The audit was more criticism of the Department of Health and Human Services, which has been under scrutiny in the Pat McCrory administration. Secretary Aldona Wos has been criticized for some hires, and for problems with NCTracks, and defended her department’s performance in a General Assembly hearing Oct. 8.
In the audit, Wood reports:
- • Since going live, the NCTracks system has encountered more than 3,200 defects. More than 600 defects remain unresolved;
- • The Department has an inadequate framework for the timely resolution of NCTracks defects;
- • The state lacks a comprehensive action plan to address all NCTracks issues;
- • Federal and state government mandated changes have not been implemented within their target or mandatory implementation dates;
- • The state government “revolving door” creates a perception of bias or conflict of interest.
The latter point is a reference to a former top state employee who went to work for CSC as the NCTracks executive account director.
NCTracks went live July 1 and is part of a $484 million contract that had been awarded to Computer Sciences Corporation in 2008. The State Auditor initiated the audit to keep the General Assembly informed on NCTracks’ progress.
The report said auditors found NCTracks defects are being resolved, but “the lack of formal goals to resolve defects in a timely manner” is a problem.
The report said there are also problems with inconsistent handling of callers to the Call Center.
In its formal response, DHHS said it had received favorable opinions from launching NCTracks on July 1. It also said there were fiscal and implementation concerns if the launch was pushed back.
DHHS said NCTracks had functioned better than industry average for such a large project, but said it still needed “to work diligently” to pay providers on time.
DHHS said it “has been managing NCTracks defects efficiently since go-live. Formal target response times are in place and defect metrics have been tracked.”
In a statement to the media, DHHS Chief Information Officer Joe Cooper said:
“NCTracks has processed 81 million claims and paid almost $4.5 billion to North Carolina healthcare providers, but it is clear that there is still work to do. While DHHS has a process in place for prioritizing and resolving issues with NCTracks and over 81 percent of all identified defects have been resolved, we thank the Auditor for her recommendations.
“It is important to note that the number of defects in NCTracks is significantly less than the industry average for a software system of its size and complexity, and do not affect the vast majority of providers. Our primary focus continues to be to make system improvements and to ensure that every provider is paid for the work they do.
“But if even one provider is impacted negatively, that’s one too many.”

[Task directions]
Reproduce the passage from the NCTracks audit article starting at "The report said auditors" and ending at "was pushed back.". The material that comes next is from a different source.

[Provided material]
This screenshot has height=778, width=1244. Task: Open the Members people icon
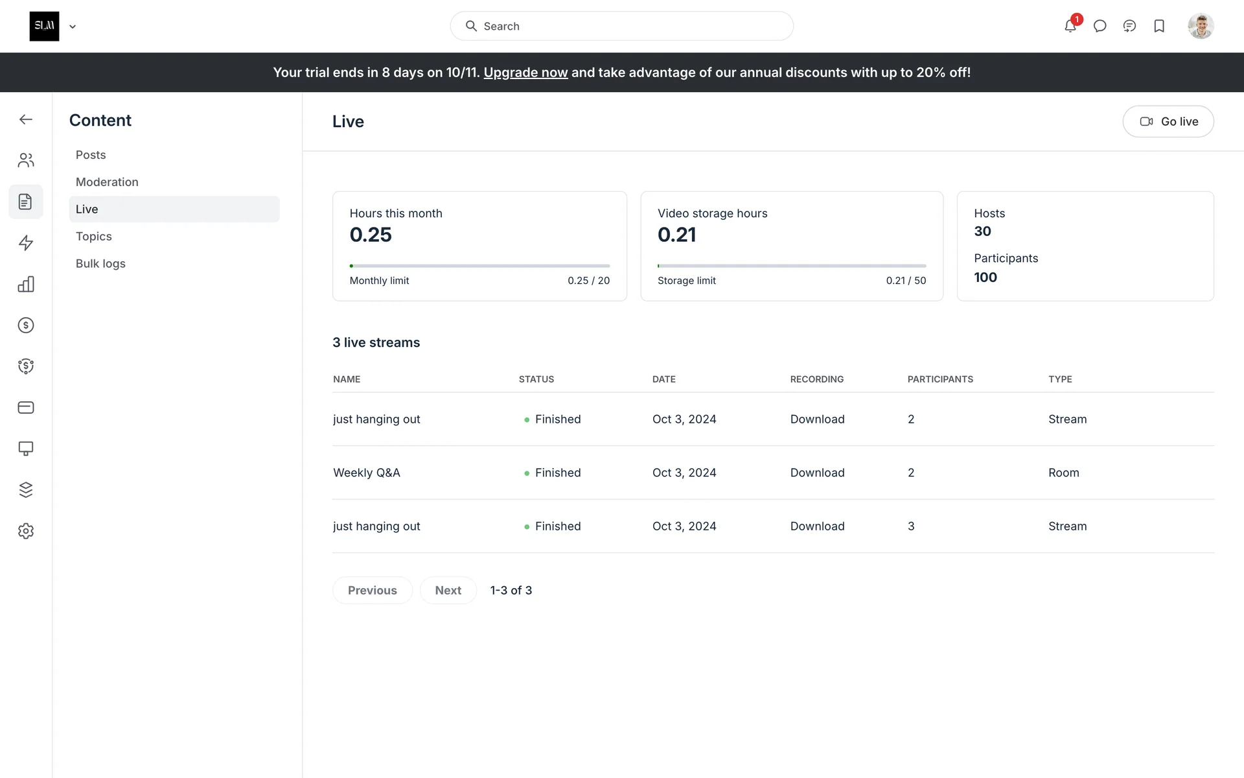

[Finished task]
The report said auditors found NCTracks defects are being resolved, but “the lack of formal goals to resolve defects in a timely manner” is a problem.
The report said there are also problems with inconsistent handling of callers to the Call Center.
In its formal response, DHHS said it had received favorable opinions from launching NCTracks on July 1. It also said there were fiscal and implementation concerns if the launch was pushed back.